Problem requirements:
Each line from the start of the data below through the one containing "Task: Set AA gun casualties to minimum" must be reproduced exactly.

### Recorded data

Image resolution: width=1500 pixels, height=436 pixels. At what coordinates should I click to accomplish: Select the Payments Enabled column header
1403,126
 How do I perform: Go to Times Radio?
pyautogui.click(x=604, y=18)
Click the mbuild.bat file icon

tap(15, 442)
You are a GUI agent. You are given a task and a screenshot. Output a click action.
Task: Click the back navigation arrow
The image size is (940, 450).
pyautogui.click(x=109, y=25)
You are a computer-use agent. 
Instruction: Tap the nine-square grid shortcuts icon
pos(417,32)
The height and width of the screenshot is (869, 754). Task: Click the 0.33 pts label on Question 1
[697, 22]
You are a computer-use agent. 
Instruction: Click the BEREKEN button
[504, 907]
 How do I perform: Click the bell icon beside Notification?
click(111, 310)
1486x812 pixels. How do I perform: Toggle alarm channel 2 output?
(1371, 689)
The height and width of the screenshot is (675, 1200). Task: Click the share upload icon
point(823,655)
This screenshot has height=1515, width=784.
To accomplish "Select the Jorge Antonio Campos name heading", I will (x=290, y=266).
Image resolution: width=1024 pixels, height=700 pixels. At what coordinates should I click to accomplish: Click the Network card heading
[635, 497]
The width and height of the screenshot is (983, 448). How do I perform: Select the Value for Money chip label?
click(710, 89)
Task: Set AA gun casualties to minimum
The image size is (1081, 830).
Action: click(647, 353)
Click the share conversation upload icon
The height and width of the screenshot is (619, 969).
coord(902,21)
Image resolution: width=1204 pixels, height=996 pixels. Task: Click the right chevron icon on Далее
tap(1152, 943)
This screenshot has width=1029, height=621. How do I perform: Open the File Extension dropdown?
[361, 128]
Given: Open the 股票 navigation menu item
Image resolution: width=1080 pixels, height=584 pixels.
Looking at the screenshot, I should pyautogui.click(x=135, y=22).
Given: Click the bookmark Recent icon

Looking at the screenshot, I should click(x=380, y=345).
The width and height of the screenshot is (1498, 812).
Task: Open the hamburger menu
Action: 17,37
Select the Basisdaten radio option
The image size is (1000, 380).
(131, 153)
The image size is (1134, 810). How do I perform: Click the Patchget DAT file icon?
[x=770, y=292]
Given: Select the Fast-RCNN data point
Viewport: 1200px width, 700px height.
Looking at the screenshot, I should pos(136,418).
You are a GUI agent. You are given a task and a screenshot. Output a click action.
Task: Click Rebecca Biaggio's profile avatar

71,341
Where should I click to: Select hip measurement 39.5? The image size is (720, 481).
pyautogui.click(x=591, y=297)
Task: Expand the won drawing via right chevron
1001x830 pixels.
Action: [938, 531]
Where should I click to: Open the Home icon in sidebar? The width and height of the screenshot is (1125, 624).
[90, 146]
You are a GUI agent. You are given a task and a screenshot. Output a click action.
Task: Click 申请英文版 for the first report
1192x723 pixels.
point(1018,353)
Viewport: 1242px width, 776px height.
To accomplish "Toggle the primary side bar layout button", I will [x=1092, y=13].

######

Written answer:
Image resolution: width=1500 pixels, height=436 pixels. At what coordinates should I click to accomplish: Select the Payments Enabled column header
1403,126
 How do I perform: Go to Times Radio?
pyautogui.click(x=604, y=18)
Click the mbuild.bat file icon

tap(15, 442)
You are a GUI agent. You are given a task and a screenshot. Output a click action.
Task: Click the back navigation arrow
The image size is (940, 450).
pyautogui.click(x=109, y=25)
You are a computer-use agent. 
Instruction: Tap the nine-square grid shortcuts icon
pos(417,32)
The height and width of the screenshot is (869, 754). Task: Click the 0.33 pts label on Question 1
[697, 22]
You are a computer-use agent. 
Instruction: Click the BEREKEN button
[504, 907]
 How do I perform: Click the bell icon beside Notification?
click(111, 310)
1486x812 pixels. How do I perform: Toggle alarm channel 2 output?
(1371, 689)
The height and width of the screenshot is (675, 1200). Task: Click the share upload icon
point(823,655)
This screenshot has height=1515, width=784.
To accomplish "Select the Jorge Antonio Campos name heading", I will (x=290, y=266).
Image resolution: width=1024 pixels, height=700 pixels. At what coordinates should I click to accomplish: Click the Network card heading
[635, 497]
The width and height of the screenshot is (983, 448). How do I perform: Select the Value for Money chip label?
click(710, 89)
Task: Set AA gun casualties to minimum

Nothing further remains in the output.